Compensation cheques begin rolling in for Woodlands School survivors

Survivors excluded from a previous Woodlands settlement have finally started receiving their compensation payments for years of systemic abuse at the B.C. institution. Survivor Bill McArthur is pictured receiving his compensation cheque from Health Minister Adrian Dix on Monday, Oct. 8, 2018.


Survivors excluded from a previous Woodlands settlement have finally started receiving their compensation payments for years of systemic abuse at the B.C. institution.

Individuals who lived at Woodlands prior to 1974 will now receive $10,000 in ex-gratia payments, which means they are voluntarily paid out without admission of liability.

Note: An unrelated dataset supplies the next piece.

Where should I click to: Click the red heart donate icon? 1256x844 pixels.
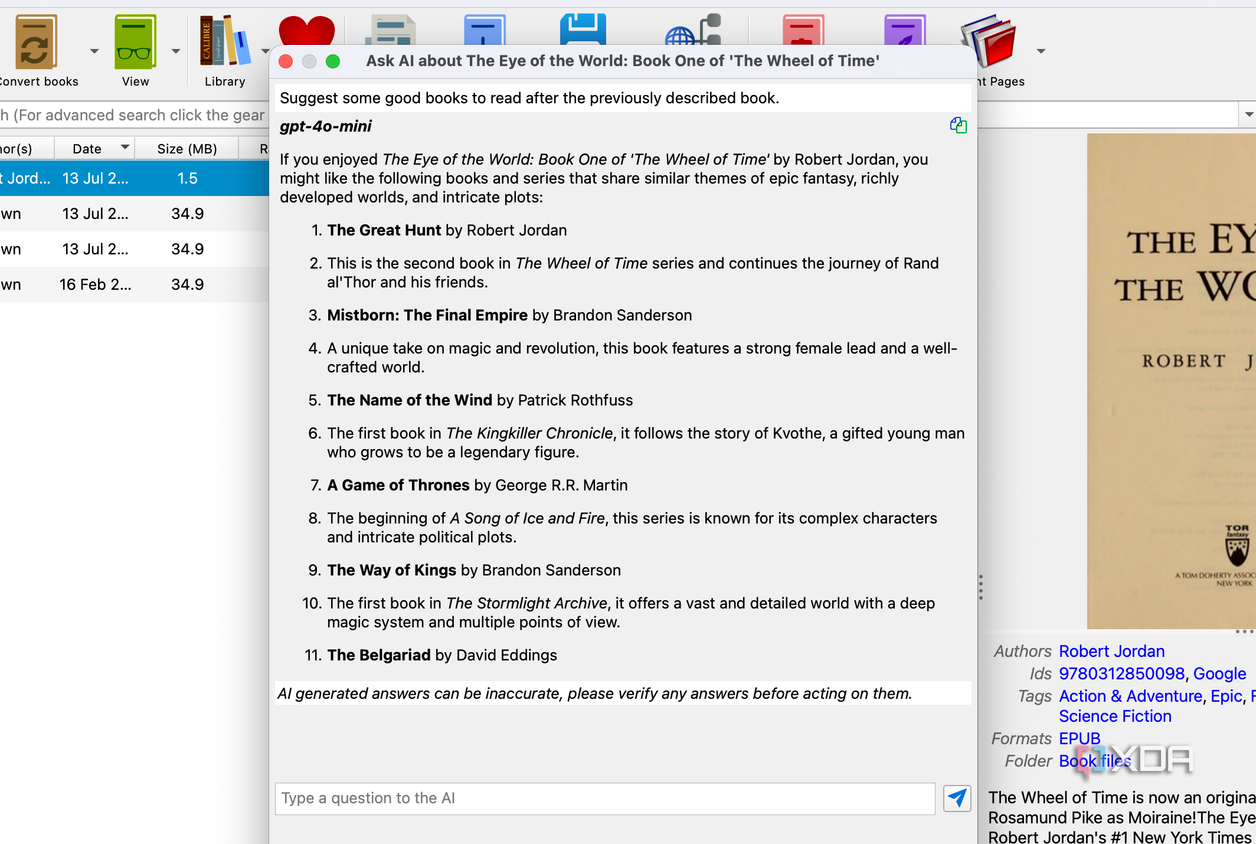pyautogui.click(x=307, y=31)
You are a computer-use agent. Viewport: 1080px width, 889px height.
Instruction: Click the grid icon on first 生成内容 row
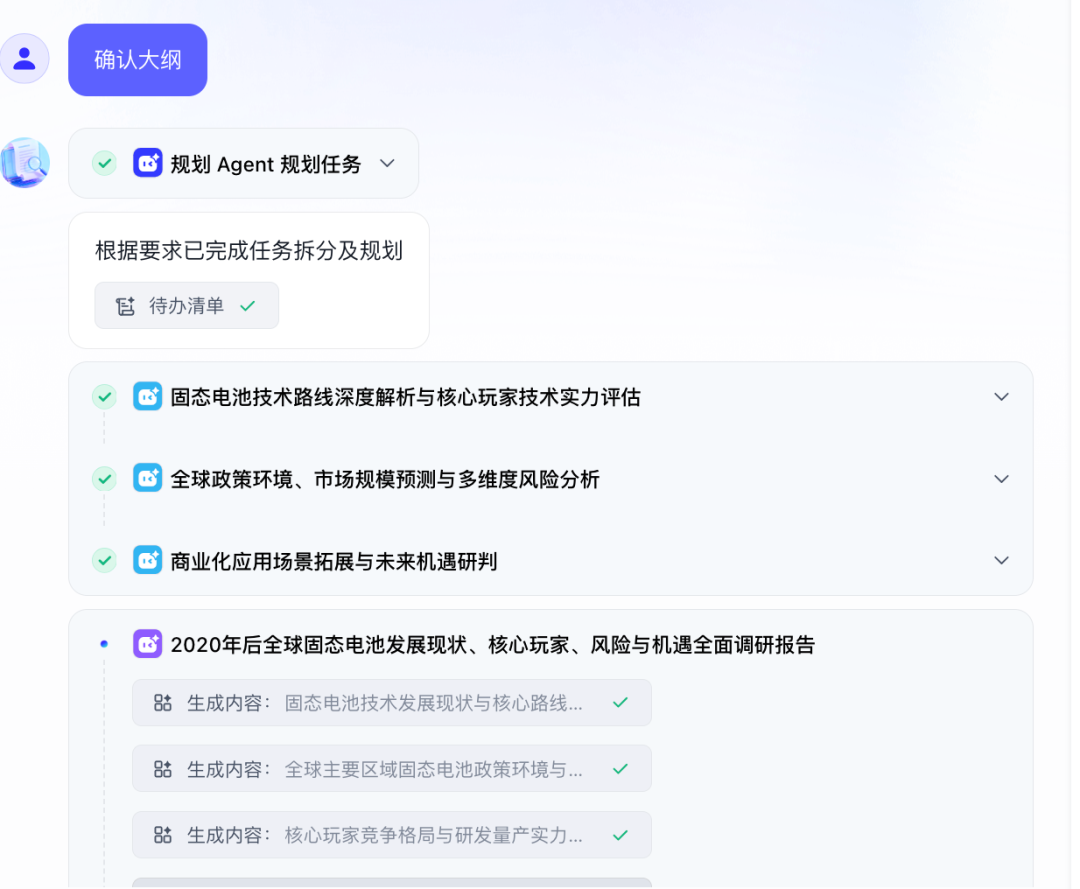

Those who lived at Woodlands post-1974 and who received compensation as part of a 2010 settlement will also receive a top-up to a maximum of $10,000.

Bill McArthur, a former Woodlands resident and survivors’ advocate, received his payment on Monday from Minister of Health Adrian Dix.

“It’s been a bittersweet victory in that I’m very happy I was able to gain compensation for all the people who weren’t able to get it and to represent all those who have no voice,” said McArthur, who was sent to Woodlands at age five.

“But it’s been bittersweet in that I regret there are so many who have passed away in this long crusade for justice.”

McArthur said he was happy about Monday’s milestone but said “it should not have had to take so long.” The B.C. government first announced in March of this year that it would be paying out compensation to those excluded by the 2010 settlement.

“I think it’s very important to acknowledge that a wrong was done,” McArthur said. “That there was wrongdoing against some of the most vulnerable people in our society.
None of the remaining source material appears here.